Why is Golang good for Security Professionals?
This is the start of Go, a statically typed programming language, tutorials series for security professionals or to make offensive security tools. This series is more focused on making use of Golang to get the work done for hackers rather than going to the rabbit hole of making programming skills better. We are going to write some very dirty scripts which work faster than python.
Why not use Python or any other language instead of Golang?
Yes, python can almost satisfy the needs of hackers. It is a scripting language. You can write a script super quick but when it comes to creating stable & advanced tools for long-term uses or for the community it is not that great. When it comes to bug-bounty, Golang is the most used programming language by the offensive security community. You can work with python scripts without knowing anything.
Key feature of Go language:
- Concurrency - Go has rich support for making more than one task simultaneously using Go-routines and channels.
- Fast compilation time - Golang is a compiler-based language. It compiles to a standalone binary. We can compile it for the target users (processor architecture and operating system).
- Excellent community - Golang is quite a new language but the community of many programmers is awesome.
- Simple - Go is not an easy programming language but it has a simple syntax, most of the semantics are simple. It's simple to use other Go language modules and get the work done.
- Garbage collection - Go is good to find memory space that is allocated recently but is no longer needed.
Top open source hacking tools written in Golang.
This is an exclusive list of most effective tools and frameworks written in Golang by other security researchers. You can practice by making similar custom tools to improve your Golang skills.
- OWASP Amass - The OWASP Amass Project performs network mapping of attack surfaces and external asset discovery using open source information gathering and active reconnaissance techniques. It is the only tool you need for gathering subdomains. You can add custom techniques and tools with the newly introduced scripting engine tool.
- ProjectDiscovery tools - Actually good automation tools for security researchers by professional security researchers. A collection of 20+ useful tools.
- Tomnomnom tools - He is the one man behind some greatest tool used by almost all Bug bounty hunters.
- scan4all - vuls Scan: 15000+PoCs; 23 kinds of application password crack; 7000+Web fingerprints; 146 protocols and 90000+ rules Port scanning; Fuzz, HW, awesome BugBounty.
- Bettercap - The Swiss Army knife for 802.11, BLE, IPv4 and IPv6 networks reconnaissance and MITM attacks.

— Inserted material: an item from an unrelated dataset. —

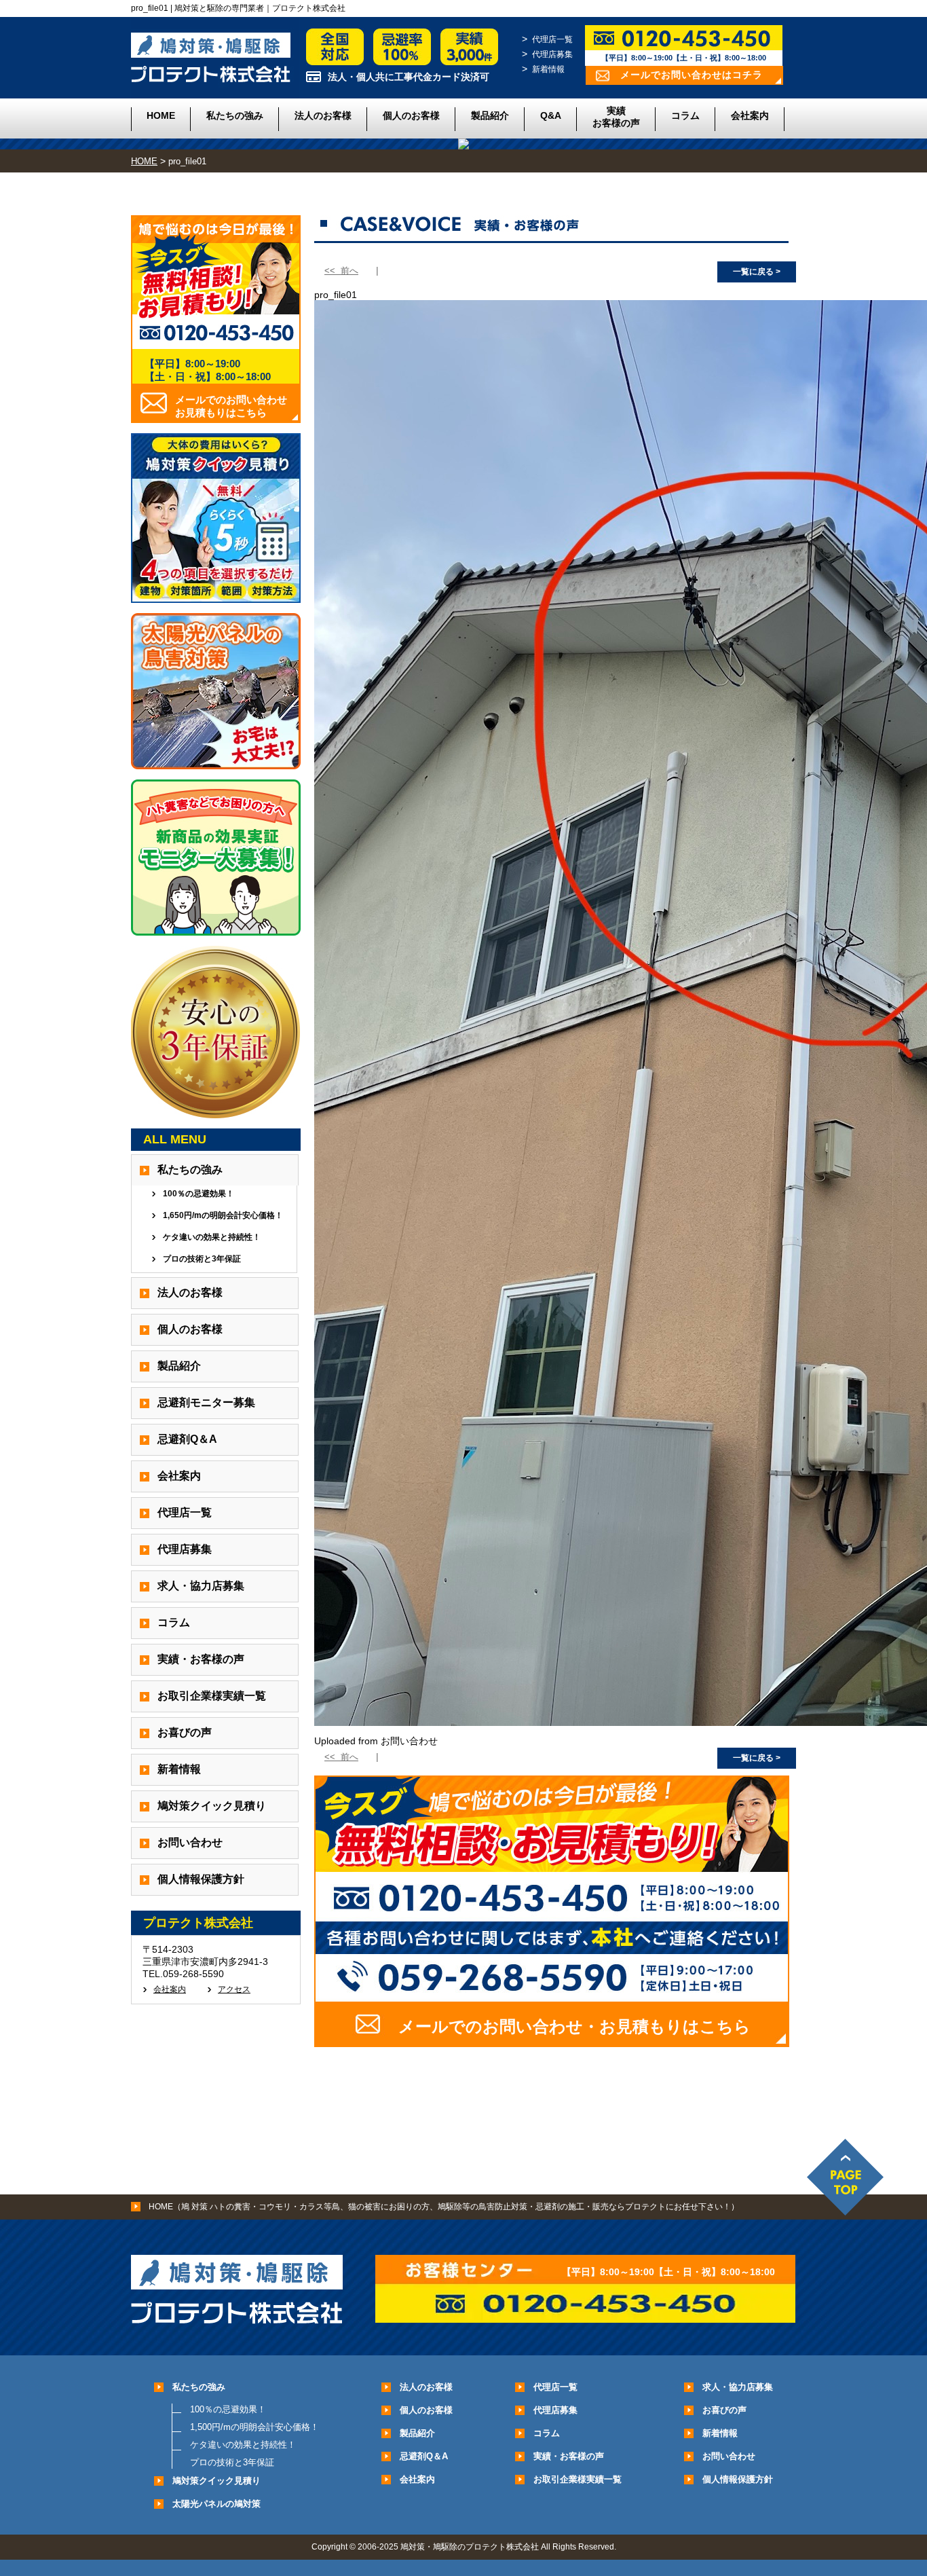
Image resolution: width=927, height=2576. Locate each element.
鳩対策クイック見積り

- Osmedeus - Osmedeus is a Workflow Engine for Offensive Security. It was designed to build a foundation with the capability and flexibility that allows you to build your own reconnaissance system and run it on a large number of targets. Also check Gospider and Jaeles tools.
- HackBrowserData -
HackBrowserDatais an open-source tool that could help you decrypt data ( password|bookmark|cookie|history|credit card|download|localStorage|extension ) from the browser. It supports the most popular browsers on the market and runs on Windows, macOS and Linux.
- Hakrawler and other Hakluke's tools - Simple, fast web crawler designed for easy, quick discovery of endpoints and assets within a web application.
- CHAOS - Remote Administration Tool that allows generating binaries to control remote operating systems.
- goHackTools - A collection of golang scripts to make your life easier.
- hetty - Hetty is an HTTP toolkit for security research. It aims to become an open source alternative to commercial software like Burp Suite Pro, with powerful features tailored to the needs of the infosec and bug bounty community.
- aquatone - A Tool for Domain Flyovers
- gobuster - Directory/File, DNS and VHost busting tool written in Go.
- gitleaks - Scan git repos (or files) for secrets using regex and entropy.
- dalfox - DalFox(Finder Of XSS) / Parameter Analysis and XSS Scanning tool based on golang.
- gowitness - gowitness - a golang, web screenshot utility using Chrome Headless.
- gau - Fetch known URLs from AlienVault's Open Threat Exchange, the Wayback Machine, and Common Crawl.
- ffuf - Most advanced & fast fuzzing tool that you will ever need to fuzz different endpoints with HTTP requests.
- gowaftest - An open-source project in Golang to test different web application firewalls (WAF) for detection logic and bypasses.
In this article we have learned about the importance of Golang. If you are convinced of Golang, we can now start learning it.